Stellt der Arbeitgeber seinen Arbeitnehmern während einer Auswärtstätigkeit (z. B. bei einer Dienstreise oder einer auswärtigen Fortbildung) unentgeltlich Mahlzeiten zur Verfügung, kann dies zu Arbeitslohn führen. In diesem Zusammenhang hatte der Bundesfinanzhof (BFH) im letzten Jahr entschieden, dass sich der Wert der zur Verfügung gestellten Mahlzeiten nach dem tatsächlichen Preis des Essens im Hotel oder Restaurant bestimmt, nicht hingegen nach den geringeren sozialversicherungsrechtlichen Werten der Sozialversicherungsentgeltverordnung. Von dem sich danach ergebenden Wert seien die steuerfreien Sachbezüge abzuziehen, die sich nach der Dauer der Auswärtstätigkeit richten. Liege die sich danach ergebende Summe unter der monatlichen Freigrenze für Sachbezüge von 44 €, sei die Verpflegungsgestellung steuerfrei, ansonsten in vollem Umfang steuerpflichtig.
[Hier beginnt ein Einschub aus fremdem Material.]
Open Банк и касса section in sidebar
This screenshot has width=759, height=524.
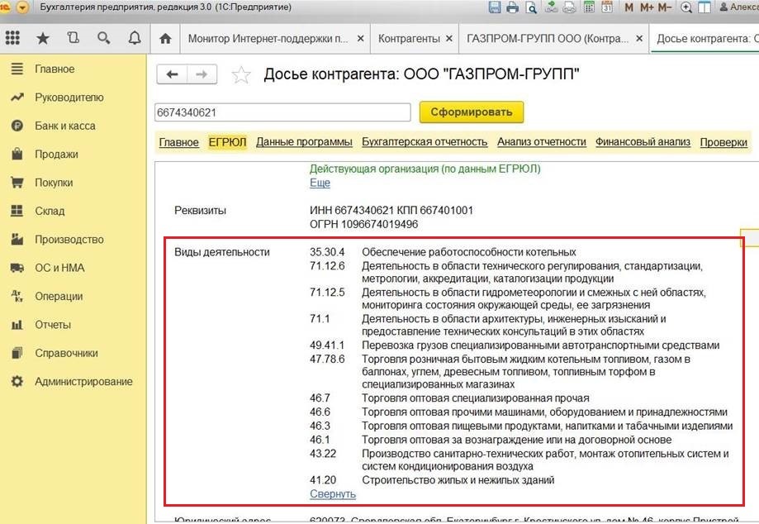[64, 126]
Schreiben des Bundesfinanzministeriums (BMF): Das BMF akzeptiert in seinem aktuellen Schreiben die oben genannte Entscheidung des BFH und lässt es zu, dass der lohnsteuerliche Wert der Mahlzeitengestellung in der vom BFH beschriebenen Weise ermittelt wird. Allerdings können von dem Arbeitnehmer in diesem Fall keine Mehraufwendungen für Verpflegung steuerlich geltend machen.

Hinweis: Ob die Wertermittlung auf der Grundlage der Rechtsprechung des BFH oder auf der Grundlage der Verwaltungsauffassung erfolgen sollte, muss sorgfältig geprüft werden, insbesondere wenn der Arbeitgeber noch Zuschüsse leistet.